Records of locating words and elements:

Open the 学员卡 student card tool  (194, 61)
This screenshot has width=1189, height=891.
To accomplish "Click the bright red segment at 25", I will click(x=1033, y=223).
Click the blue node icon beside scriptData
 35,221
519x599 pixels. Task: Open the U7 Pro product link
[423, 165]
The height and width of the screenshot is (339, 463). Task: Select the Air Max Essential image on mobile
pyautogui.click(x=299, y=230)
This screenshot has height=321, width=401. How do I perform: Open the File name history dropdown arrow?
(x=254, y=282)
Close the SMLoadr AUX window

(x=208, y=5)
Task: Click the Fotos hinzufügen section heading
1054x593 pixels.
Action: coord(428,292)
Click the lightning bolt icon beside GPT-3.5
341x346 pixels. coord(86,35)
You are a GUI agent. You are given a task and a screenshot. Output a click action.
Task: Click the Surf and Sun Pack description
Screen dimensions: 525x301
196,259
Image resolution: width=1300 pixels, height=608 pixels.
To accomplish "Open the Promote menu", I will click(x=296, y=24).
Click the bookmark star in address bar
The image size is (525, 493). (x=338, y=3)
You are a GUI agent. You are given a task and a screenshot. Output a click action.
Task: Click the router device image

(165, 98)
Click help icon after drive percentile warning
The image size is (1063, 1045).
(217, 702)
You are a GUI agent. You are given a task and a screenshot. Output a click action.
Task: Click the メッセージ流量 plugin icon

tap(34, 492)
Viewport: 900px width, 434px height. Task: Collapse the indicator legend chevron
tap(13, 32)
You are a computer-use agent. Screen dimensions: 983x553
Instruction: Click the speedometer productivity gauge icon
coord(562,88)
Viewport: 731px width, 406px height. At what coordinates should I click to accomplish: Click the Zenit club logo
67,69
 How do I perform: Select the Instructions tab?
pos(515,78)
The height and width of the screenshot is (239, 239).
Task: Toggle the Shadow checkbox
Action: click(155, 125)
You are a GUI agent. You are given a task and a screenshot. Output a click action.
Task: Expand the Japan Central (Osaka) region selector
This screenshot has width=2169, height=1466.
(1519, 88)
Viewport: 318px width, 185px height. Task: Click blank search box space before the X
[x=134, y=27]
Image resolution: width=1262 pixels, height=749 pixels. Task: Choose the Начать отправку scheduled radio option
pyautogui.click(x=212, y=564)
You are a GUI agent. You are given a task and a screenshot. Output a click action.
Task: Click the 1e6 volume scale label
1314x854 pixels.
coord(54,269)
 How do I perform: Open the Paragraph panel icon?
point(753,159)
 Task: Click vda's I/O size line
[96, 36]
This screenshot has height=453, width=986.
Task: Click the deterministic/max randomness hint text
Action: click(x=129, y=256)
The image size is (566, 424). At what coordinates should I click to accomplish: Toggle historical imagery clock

-- Job --
Copy out every one of the records above line for line, changing nothing.

-- Solution to the exercise --
Open the 学员卡 student card tool  (194, 61)
This screenshot has width=1189, height=891.
To accomplish "Click the bright red segment at 25", I will click(x=1033, y=223).
Click the blue node icon beside scriptData
 35,221
519x599 pixels. Task: Open the U7 Pro product link
[423, 165]
The height and width of the screenshot is (339, 463). Task: Select the Air Max Essential image on mobile
pyautogui.click(x=299, y=230)
This screenshot has height=321, width=401. How do I perform: Open the File name history dropdown arrow?
(x=254, y=282)
Close the SMLoadr AUX window

(x=208, y=5)
Task: Click the Fotos hinzufügen section heading
1054x593 pixels.
Action: coord(428,292)
Click the lightning bolt icon beside GPT-3.5
341x346 pixels. coord(86,35)
You are a GUI agent. You are given a task and a screenshot. Output a click action.
Task: Click the Surf and Sun Pack description
Screen dimensions: 525x301
196,259
Image resolution: width=1300 pixels, height=608 pixels.
To accomplish "Open the Promote menu", I will click(x=296, y=24).
Click the bookmark star in address bar
The image size is (525, 493). (x=338, y=3)
You are a GUI agent. You are given a task and a screenshot. Output a click action.
Task: Click the router device image

(165, 98)
Click help icon after drive percentile warning
The image size is (1063, 1045).
(217, 702)
You are a GUI agent. You are given a task and a screenshot. Output a click action.
Task: Click the メッセージ流量 plugin icon

tap(34, 492)
Viewport: 900px width, 434px height. Task: Collapse the indicator legend chevron
tap(13, 32)
You are a computer-use agent. Screen dimensions: 983x553
Instruction: Click the speedometer productivity gauge icon
coord(562,88)
Viewport: 731px width, 406px height. At what coordinates should I click to accomplish: Click the Zenit club logo
67,69
 How do I perform: Select the Instructions tab?
pos(515,78)
The height and width of the screenshot is (239, 239).
Task: Toggle the Shadow checkbox
Action: click(155, 125)
You are a GUI agent. You are given a task and a screenshot. Output a click action.
Task: Expand the Japan Central (Osaka) region selector
This screenshot has width=2169, height=1466.
(1519, 88)
Viewport: 318px width, 185px height. Task: Click blank search box space before the X
[x=134, y=27]
Image resolution: width=1262 pixels, height=749 pixels. Task: Choose the Начать отправку scheduled radio option
pyautogui.click(x=212, y=564)
You are a GUI agent. You are given a task and a screenshot. Output a click action.
Task: Click the 1e6 volume scale label
1314x854 pixels.
coord(54,269)
 How do I perform: Open the Paragraph panel icon?
point(753,159)
 Task: Click vda's I/O size line
[96, 36]
This screenshot has height=453, width=986.
Task: Click the deterministic/max randomness hint text
Action: click(x=129, y=256)
The image size is (566, 424). At what coordinates should I click to accomplish: Toggle historical imagery clock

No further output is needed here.